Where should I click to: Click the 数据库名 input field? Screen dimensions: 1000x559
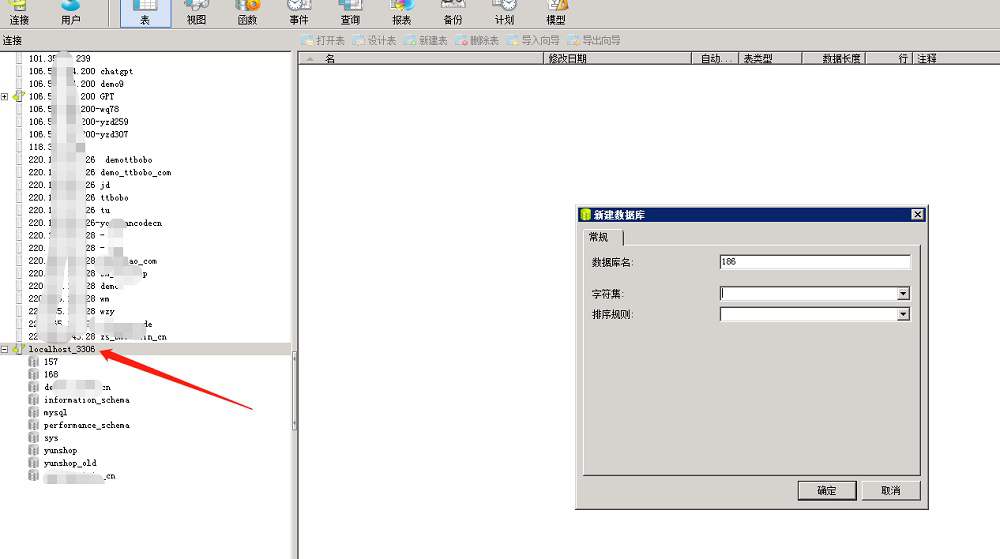pos(814,262)
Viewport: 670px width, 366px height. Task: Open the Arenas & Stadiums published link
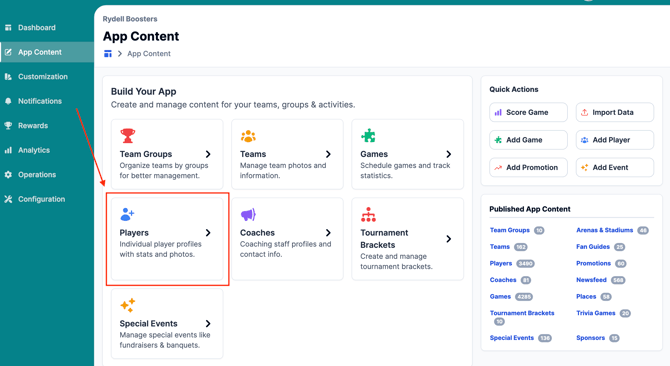click(604, 230)
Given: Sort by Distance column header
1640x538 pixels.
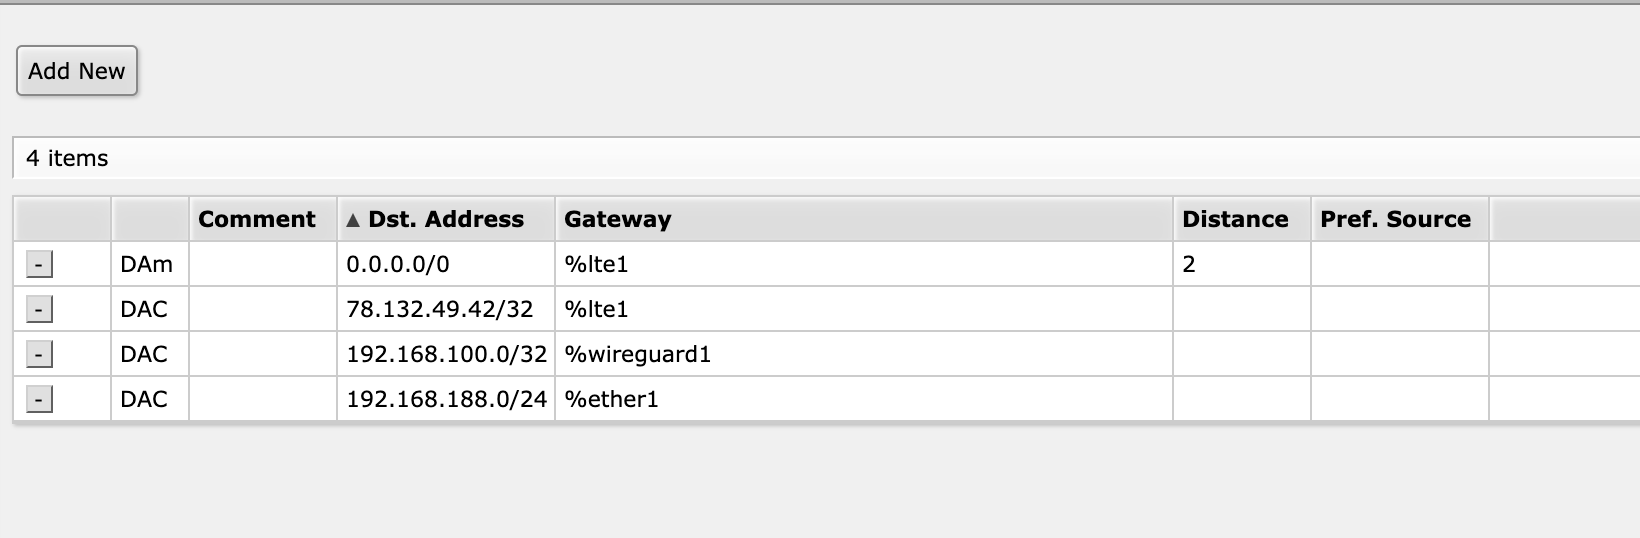Looking at the screenshot, I should pyautogui.click(x=1235, y=219).
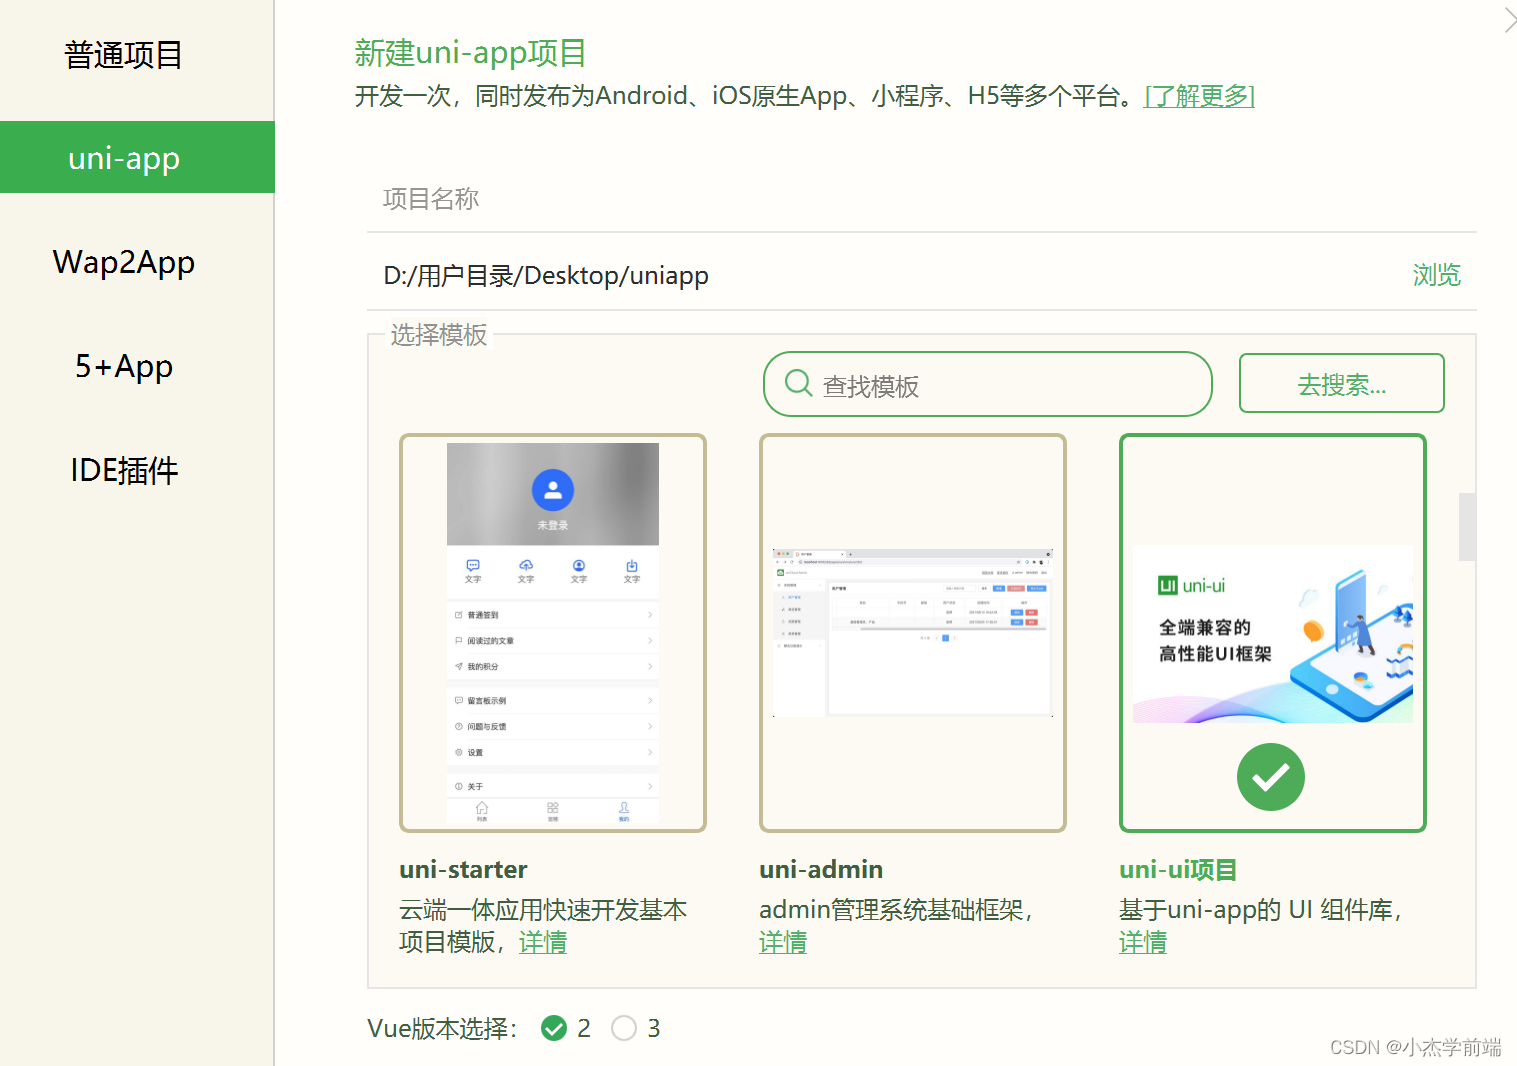Screen dimensions: 1517x1066
Task: Select the uni-admin template thumbnail
Action: pyautogui.click(x=912, y=632)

::::::::::

Work task:
Copy word for word every line from the one holding "Given: Sort by Distance column header" to the end of the listing, both ends included, but do not copy any pictures.

Response area:
Given: Sort by Distance column header
1640x538 pixels.
Looking at the screenshot, I should pyautogui.click(x=1235, y=219).
Screen dimensions: 1517x1066
Task: Select the uni-admin template thumbnail
Action: pyautogui.click(x=912, y=632)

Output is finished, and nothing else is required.